Brickworks gets boost from TPG
Recommendation
You’ve probably seen the cranes in the sky and soon you will see the towers. In Sydney’s CBD, they are building the tallest residential tower in the state; at Barangaroo, work will soon begin on 900 apartments (the first tranche was sold within hours); in Melbourne, ugly office blocks will now stand with residential skyscrapers and, in Brisbane, the city’s tallest tower was recently completed. There is a building boom underway and it is transforming Australia’s cities.
For the country’s building material groups, however, the effect has been less profound. High rise developments are less material intensive than stand-alone dwellings and they consume fewer bricks and tiles in favour of steel and stone. For Brickworks, high-rise construction is a source of marginal demand but hardly a bounty. Yet we don’t need a building boom to find value in the business.
Despite the deceptive moniker, most of the value of Brickworks comes from its stake in Soul Pattinson, which, in turn, holds a stake in Brickworks. We estimate the core Brickworks business accounts for between $2 and $4 of the share price. The rest of the value reflects Brickworks’ holding in Soul Patts. Confused? We recommend reading part 1, part 2 and part 3 of Brickworks and Soul Patts: The great unwinding for detail about how to value these cross holdings.
Key Points
- There is a new building boom
- Brickworks valuation rises
- Upgraded to Buy
Cheap | Fair | Dear | |
---|---|---|---|
Building products $m | 150 | 300 | 300 |
Property Trust $m | 240 | 285 | 285 |
Operating property $m | 320 | 420 | 420 |
Land bank $m | 70 | 130 | 130 |
Sub total $m | 780 | 1,135 | 1,135 |
less debt $m | 316 | 316 | 316 |
DTL $m | 187 | 187 | 187 |
Total $m | 277 | 632 | 632 |
Shares on issue, m | 147 | 147 | 147 |
Value per share excl. SOL, $ | 1.88 | 4.30 | 4.30 |
Inlcuding SOL value $m | 2,773 | 3,415 | 4,063 |
BKW equity value $m | 1,840 | 2,577 | 2,919 |
Value per share, $ | 12.52 | 17.53 | 19.86 |
We've produced an updated valuation in Table 1. Fair value for the company rises from previous estimates of $16 to about $17. In our ‘Fair’ and ‘Dear’ case, we’ve valued Brickworks’ land bank at a premium to book value (but a steep discount to development value) to reflect likely development gains.

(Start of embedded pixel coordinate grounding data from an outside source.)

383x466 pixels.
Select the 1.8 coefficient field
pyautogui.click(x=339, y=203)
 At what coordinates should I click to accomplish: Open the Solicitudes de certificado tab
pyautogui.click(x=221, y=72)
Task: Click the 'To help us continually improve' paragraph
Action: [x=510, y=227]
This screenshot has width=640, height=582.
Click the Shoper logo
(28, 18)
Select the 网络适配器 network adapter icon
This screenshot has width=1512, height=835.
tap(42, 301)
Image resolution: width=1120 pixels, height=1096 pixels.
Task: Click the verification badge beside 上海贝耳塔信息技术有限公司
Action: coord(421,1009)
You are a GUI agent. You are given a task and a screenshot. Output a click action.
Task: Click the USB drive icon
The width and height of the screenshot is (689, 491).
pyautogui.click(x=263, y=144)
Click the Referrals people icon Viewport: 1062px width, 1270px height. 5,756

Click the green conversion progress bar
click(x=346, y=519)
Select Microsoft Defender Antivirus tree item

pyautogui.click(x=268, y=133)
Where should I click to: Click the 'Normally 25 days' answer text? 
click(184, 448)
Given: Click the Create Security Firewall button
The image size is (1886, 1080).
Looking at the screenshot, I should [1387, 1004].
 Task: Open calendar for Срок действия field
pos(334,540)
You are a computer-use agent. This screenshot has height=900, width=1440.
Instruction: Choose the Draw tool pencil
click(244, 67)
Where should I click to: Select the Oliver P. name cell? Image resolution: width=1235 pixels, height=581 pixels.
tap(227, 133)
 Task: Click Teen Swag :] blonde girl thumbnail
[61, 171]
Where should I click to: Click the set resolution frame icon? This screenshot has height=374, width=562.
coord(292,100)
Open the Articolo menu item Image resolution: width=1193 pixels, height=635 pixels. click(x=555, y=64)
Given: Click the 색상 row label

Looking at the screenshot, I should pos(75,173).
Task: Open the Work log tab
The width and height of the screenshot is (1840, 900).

This adds only about 40 cents to our valuation. The larger portion of the increase comes from how we've treated Brickworks' indirect holding in growing telecoms titan, TPG Telecom.
TPG goes to market
In a typically canny move, Soul Patts purchased a 26.9% stake in TPG more than a decade ago. That stake is now worth about $1.2bn, or a third of Soul Patts' market capitalisation. We have, in the past, valued this stake using prices in our TPG recommendation guide. This time, we're using the market price and attaching a discount.
Why the change? As the price of TPG has increased, so has the value of Soul Patts' (and therefore Brickworks') holding. As an investor, Soul Patts can sell it at any time for cash. Indeed, management has fine form in selling investments and ignoring market prices ignores that option. In accounting parlance, the stake is ‘available for sale’ and should be anchored to a market price, albeit with a discount.
In our ‘Fair’ value case, we’ve attached a 30% discount to TPG's market price, adding about 70 cents to our valuation which, in total, increases by about $1 a share.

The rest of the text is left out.